▶ Source records
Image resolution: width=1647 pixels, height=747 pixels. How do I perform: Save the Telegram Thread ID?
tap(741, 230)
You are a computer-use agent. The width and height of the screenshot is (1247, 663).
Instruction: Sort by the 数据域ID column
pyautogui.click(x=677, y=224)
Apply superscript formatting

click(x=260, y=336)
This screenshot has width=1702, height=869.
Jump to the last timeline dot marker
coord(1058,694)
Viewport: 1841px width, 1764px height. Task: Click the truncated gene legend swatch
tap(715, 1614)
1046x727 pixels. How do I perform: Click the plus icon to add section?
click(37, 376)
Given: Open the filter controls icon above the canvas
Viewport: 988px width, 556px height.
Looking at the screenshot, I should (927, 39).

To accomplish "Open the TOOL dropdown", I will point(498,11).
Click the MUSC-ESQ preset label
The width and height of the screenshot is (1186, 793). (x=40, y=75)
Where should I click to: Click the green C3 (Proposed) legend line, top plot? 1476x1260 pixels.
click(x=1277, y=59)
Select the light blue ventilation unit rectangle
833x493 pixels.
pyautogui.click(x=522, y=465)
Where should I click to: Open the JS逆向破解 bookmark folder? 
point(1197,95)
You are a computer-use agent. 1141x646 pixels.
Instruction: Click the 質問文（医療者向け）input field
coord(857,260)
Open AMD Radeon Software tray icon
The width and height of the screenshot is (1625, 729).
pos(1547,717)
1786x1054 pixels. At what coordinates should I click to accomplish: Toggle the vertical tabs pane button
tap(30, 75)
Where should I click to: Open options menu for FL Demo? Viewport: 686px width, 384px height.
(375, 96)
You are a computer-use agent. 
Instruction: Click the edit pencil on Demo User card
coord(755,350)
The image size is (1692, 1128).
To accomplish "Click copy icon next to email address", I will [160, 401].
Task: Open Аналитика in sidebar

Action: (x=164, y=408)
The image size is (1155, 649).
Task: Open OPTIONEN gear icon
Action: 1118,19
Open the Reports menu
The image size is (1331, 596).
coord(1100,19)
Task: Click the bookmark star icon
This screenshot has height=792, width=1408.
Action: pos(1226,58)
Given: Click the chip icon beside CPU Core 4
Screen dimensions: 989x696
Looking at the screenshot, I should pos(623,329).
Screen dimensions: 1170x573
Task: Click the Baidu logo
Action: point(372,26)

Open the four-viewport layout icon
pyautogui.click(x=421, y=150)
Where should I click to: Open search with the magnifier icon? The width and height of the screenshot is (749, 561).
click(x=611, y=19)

▶ Exercise prompt
How many of the lines above hold "Given"? Answer with only the number.

▶ Your response
2